“Per affrontare il tema della rigenerazione urbana, che sarà all’esame del prossimo consiglio dei ministri, in particolare nelle grandi aree metropolitane del Mezzogiorno, non si può non partire dalla contraddizione di queste città, che appartengono al mondo sviluppato rappresentandone, però, la marginalità”. A parlare è il presidente della Svimez, Adriano Giannola. “Le città meridionali nel primo decennio del XXI secolo hanno perso il 3,3% della popolazione – rileva Giannola -, mentre quelle del Nord hanno fatto registrare un incremento del 4,8%. Ecco perché ogni discorso strategico sul futuro delle città va collocato nel contesto di quel Rinascimento Meridionale , che significa mettere in circuito risorse e imprenditorialità̀ già̀ esistenti e utili a salvaguardare un patrimonio che si sta depauperando: quello dei giovani, in particolare laureati, che fuggono altrove”.
“Un’efficace rigenerazione urbana – sottolinea Giannola – postula strategie integrate e misure volte, contestualmente, alla riqualificazione edilizia ed ambientale del tessuto sociale e produttivo e al perseguimento di un sistema urbano più̀ vivibile e inclusivo delle città meridionali, oggi in grave crisi demografica e produttiva. Senza sacrificare, ma anzi valorizzando, quei caratteri peculiari delle città mediterranee legati alla presenza di giacimenti storici e culturali che ne costituiscono un fattore di attrattività̀ e un connotato identitario irrinunciabili”. Il tema della riqualificazione di intere parti di città e di aree metropolitane, incalza il presidente Svimez, sta assumendo un ruolo centrale nell’ambito delle strategie nazionali, a partire dal Pnrr, ma con risultati finora piuttosto deludenti, particolarmente critici al Sud.
Secondo Giannola, a Napoli, in particolare, serve una strategia imperniata anche sulla mitigazione del rischio vulcanico e bradisismico che, superando la colpevole inerzia sia locale che nazionale, punti a creare condizioni favorevoli alla ricollocazione di significative fasce di popolazione nel medio lungo periodo. In che modo? Attuando un approccio operativo che, diversamente dal “Piano nazionale di emergenza”, interpreti l’obiettivo prioritario e il tema della mitigazione del rischio territoriale, puntando con chiarezza fin da subito sullo sviluppo attrezzato dell’asse Napoli Bari.
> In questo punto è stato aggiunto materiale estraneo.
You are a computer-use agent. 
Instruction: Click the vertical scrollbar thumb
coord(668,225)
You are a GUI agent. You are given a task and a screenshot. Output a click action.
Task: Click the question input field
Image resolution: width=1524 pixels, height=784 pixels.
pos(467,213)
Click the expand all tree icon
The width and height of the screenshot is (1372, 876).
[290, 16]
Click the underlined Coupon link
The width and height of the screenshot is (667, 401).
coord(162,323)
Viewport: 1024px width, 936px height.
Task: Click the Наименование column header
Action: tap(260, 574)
Lungo quest’asse, infatti, si dovrebbero reinsediare la popolazione e i servizi, seguendo la direttrice costituita dalla “nuova” linea ferroviaria, ad Alta velocità con 12 stazioni. Ridando così funzioni a zone interne, ora quasi abbandonate, dell’Irpinia e del Sannio e contribuendo per questa via a realizzare la Grande Città Campana. Piuttosto che congestionare centro e periferie dell’area metropolitana di Napoli, bisogna, perciò, creare le condizioni per una nuova residenzialità decentrata, attraendo la popolazione grazie sia a linee metropolitane veloci che colleghino queste zone con l’attuale città a maggior rischio vulcanico e bradisismico, sia programmando un articolato decentramento dei servizi. Misure che, nel loro insieme, rappresentano la migliore politica per evitare la desertificazione di queste bellissime aree.